Bos Bulog Usul Kedelai Harus Jadi Tanaman Wajib

Wiji Nurhayat - detikFinance
Rabu, 23 Jan 2013 12:20 WIB
Bos Bulog Usul Kedelai Harus Jadi Tanaman Wajib
Jakarta - Kebutuhan kedelai terus meningkat dari tahun ke tahun, namun produksinya terus menurun di dalam negeri. Penyebabnya tanaman kedelai hanya dijadikan tanaman sela (sampingan) oleh petani.

Menurut Dirut Perum Bulog Sutarto Alimoeso sudah saatnya Indonesia menjadikan kedelai sebagai tanaman pokok atau wajib. Jika pola kedelai hanya sebagai tanaman sela terus berlanjut, maka target swasembada akan sulit.

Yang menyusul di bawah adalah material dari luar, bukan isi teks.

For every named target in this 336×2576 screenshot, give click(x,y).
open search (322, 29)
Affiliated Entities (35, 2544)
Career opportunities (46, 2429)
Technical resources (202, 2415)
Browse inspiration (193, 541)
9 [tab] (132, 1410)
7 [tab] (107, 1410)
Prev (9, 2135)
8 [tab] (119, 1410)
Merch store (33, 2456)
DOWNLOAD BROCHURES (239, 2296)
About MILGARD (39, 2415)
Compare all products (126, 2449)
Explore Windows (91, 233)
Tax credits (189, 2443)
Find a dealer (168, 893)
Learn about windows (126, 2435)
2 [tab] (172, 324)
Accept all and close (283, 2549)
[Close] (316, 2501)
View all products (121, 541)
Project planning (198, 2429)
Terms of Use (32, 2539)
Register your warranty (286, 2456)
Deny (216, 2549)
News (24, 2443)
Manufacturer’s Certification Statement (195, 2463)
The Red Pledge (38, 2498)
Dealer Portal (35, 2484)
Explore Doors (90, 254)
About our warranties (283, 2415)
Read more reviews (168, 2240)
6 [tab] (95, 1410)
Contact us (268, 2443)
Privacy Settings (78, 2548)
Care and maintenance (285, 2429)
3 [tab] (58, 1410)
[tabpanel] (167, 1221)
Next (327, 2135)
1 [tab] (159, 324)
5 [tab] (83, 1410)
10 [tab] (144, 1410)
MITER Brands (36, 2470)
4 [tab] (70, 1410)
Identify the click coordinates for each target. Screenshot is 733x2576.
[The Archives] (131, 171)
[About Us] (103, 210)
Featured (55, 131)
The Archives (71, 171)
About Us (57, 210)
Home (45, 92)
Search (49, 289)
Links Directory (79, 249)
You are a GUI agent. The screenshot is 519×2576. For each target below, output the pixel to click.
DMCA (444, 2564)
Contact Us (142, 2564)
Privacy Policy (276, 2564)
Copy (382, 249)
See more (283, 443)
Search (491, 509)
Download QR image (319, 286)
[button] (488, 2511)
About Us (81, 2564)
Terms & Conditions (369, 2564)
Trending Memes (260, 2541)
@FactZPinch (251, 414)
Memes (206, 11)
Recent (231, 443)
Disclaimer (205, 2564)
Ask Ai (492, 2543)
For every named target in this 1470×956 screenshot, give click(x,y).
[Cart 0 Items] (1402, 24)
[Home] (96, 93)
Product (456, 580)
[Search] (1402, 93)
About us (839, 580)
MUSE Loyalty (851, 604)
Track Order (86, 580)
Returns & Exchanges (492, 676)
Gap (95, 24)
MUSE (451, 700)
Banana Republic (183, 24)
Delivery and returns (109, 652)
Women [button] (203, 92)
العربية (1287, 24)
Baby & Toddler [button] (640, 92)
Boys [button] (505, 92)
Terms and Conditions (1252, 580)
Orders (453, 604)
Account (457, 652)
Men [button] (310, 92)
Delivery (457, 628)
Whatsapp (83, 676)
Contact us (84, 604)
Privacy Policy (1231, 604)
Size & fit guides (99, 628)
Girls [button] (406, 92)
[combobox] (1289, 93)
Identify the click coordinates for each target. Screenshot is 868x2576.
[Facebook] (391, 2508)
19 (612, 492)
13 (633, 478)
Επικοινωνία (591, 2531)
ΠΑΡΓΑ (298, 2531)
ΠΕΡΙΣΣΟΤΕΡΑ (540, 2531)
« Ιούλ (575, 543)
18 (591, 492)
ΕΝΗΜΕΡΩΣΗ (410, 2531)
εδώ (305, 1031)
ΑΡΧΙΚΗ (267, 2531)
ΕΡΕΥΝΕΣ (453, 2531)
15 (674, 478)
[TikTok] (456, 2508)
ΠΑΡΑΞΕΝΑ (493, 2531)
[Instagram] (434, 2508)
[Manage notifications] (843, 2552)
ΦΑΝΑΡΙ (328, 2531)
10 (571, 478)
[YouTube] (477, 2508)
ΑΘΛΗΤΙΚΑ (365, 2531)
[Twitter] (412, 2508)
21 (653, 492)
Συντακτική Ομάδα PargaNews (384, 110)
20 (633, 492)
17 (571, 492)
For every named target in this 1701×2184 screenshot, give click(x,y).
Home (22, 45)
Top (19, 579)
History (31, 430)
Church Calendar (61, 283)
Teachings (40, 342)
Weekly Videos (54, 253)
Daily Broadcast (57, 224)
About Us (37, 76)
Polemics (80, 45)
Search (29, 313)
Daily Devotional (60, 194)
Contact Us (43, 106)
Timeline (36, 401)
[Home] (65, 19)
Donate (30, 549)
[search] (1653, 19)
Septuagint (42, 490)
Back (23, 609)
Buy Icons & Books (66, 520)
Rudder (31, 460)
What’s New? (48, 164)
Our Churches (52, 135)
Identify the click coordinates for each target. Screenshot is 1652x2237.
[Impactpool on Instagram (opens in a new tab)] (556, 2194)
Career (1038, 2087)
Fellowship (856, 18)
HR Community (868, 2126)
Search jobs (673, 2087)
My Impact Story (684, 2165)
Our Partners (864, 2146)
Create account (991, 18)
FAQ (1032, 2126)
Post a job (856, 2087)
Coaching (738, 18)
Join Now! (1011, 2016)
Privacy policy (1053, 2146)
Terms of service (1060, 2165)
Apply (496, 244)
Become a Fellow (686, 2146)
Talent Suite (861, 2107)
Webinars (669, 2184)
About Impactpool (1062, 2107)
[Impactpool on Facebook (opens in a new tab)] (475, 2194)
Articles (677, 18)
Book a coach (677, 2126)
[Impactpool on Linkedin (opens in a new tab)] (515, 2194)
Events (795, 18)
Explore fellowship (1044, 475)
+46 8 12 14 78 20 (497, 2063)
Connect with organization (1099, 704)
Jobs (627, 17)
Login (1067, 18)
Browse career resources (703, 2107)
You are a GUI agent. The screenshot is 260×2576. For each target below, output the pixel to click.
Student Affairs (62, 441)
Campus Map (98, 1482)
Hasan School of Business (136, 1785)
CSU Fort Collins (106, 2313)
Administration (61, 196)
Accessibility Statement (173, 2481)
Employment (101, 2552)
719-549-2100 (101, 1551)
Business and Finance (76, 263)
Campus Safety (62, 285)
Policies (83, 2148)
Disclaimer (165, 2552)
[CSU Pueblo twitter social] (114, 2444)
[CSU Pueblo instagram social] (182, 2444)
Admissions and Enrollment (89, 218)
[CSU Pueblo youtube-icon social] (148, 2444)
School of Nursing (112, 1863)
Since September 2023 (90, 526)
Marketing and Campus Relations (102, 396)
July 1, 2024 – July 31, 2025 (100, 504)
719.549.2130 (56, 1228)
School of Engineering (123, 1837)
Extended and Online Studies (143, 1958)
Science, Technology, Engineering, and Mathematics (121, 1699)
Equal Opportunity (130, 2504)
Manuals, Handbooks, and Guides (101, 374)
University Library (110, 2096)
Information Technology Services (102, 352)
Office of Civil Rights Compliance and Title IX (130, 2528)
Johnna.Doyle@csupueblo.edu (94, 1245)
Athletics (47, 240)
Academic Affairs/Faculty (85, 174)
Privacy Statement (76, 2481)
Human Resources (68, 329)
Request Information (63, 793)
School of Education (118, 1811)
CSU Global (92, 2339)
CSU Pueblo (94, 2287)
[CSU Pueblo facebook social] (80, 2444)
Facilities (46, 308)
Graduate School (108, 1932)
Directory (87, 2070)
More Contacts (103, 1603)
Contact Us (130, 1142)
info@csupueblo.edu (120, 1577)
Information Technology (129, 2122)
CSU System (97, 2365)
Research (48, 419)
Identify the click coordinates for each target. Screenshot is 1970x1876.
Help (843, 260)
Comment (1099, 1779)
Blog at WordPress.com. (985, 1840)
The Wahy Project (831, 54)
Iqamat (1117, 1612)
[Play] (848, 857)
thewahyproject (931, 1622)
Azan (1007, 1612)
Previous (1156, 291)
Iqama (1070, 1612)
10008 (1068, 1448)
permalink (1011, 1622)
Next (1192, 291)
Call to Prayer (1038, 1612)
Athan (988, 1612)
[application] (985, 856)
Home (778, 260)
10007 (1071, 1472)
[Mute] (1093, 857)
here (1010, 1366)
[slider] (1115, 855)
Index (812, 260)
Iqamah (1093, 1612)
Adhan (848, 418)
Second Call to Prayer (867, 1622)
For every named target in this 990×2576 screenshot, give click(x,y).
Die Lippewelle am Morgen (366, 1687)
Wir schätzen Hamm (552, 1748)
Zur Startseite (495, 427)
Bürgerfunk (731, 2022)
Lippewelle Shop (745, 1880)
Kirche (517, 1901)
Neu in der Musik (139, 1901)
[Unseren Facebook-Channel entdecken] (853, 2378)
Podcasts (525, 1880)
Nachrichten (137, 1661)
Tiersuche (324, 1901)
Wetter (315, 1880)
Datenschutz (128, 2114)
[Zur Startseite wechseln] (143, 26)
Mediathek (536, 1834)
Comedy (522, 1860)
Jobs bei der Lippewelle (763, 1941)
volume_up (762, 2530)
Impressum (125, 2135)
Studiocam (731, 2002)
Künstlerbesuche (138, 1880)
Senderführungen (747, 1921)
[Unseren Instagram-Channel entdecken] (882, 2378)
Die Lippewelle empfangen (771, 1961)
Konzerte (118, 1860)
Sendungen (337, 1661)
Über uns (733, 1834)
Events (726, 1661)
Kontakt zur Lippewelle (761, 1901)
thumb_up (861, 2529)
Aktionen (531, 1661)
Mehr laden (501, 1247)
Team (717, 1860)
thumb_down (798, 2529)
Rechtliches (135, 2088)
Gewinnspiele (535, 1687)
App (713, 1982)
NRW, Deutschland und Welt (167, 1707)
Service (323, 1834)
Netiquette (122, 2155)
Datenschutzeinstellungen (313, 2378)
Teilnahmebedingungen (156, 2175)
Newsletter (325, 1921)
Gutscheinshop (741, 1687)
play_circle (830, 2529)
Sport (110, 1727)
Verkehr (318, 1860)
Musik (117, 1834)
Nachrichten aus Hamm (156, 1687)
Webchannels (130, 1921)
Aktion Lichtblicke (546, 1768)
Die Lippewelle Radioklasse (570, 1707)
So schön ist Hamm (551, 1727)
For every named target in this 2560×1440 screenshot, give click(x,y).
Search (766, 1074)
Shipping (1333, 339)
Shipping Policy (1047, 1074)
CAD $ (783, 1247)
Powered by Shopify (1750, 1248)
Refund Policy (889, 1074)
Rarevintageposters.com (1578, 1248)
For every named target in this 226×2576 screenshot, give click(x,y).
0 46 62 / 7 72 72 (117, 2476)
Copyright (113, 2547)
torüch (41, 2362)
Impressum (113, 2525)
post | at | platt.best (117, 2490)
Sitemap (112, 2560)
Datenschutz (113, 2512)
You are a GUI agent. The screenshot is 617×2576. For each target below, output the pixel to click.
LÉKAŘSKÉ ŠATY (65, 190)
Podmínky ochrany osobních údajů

"Kedelai jangan lagi dikatakan sebagai tanaman sela tetapi tanaman pokok bangsa Indonesia. Jika ini terjadi maka lahan terus kesulitan. Anggaran juga sedikit. Ini yang harus disepakati," kata Sutarto dalam acara Revitalisasi Tata Niaga Menuju Swasembada Kedelai di Gedung Nusantara II DPR Jakarta, Rabu (23/1/2013).

SCROLL TO CONTINUE WITH CONTENT

Persoalan lahan menjadi kendala pemerintah untuk menyediakan kedelai dalam negeri yang cukup. Tahun 2012 tercatat terjadi penyusutan 8,4% lahan kedelai. Dari total itu, lahan kedelai tahun 2012 hanya 600.000 hektar. Sutarto menyatakan jika stigma tanaman kedelai tanaman sela itu diubah maka akan terjadi peningkatan produksi kedelai di dalam negeri.

"Ternyata kalau ditanam secara intensif di beberapa daerah bisa dapat kok 3 ton/hektar. Dan kalau ini ini terjadi kita bisa dapatkan 1,2 juta ton kedelai," tuturnya.

Tahun 2012 produksi kedelai dalam negeri hanya mencapai 779.800 ton. Sutarto memberikan contoh kota Yogyakarta yang menjadikan kedelai sebagai budaya baik dari segi penanaman maupun sisi konsumsi. "Yogyakarta menjadi contoh budaya makan dan tanam kedelai," jelasnya.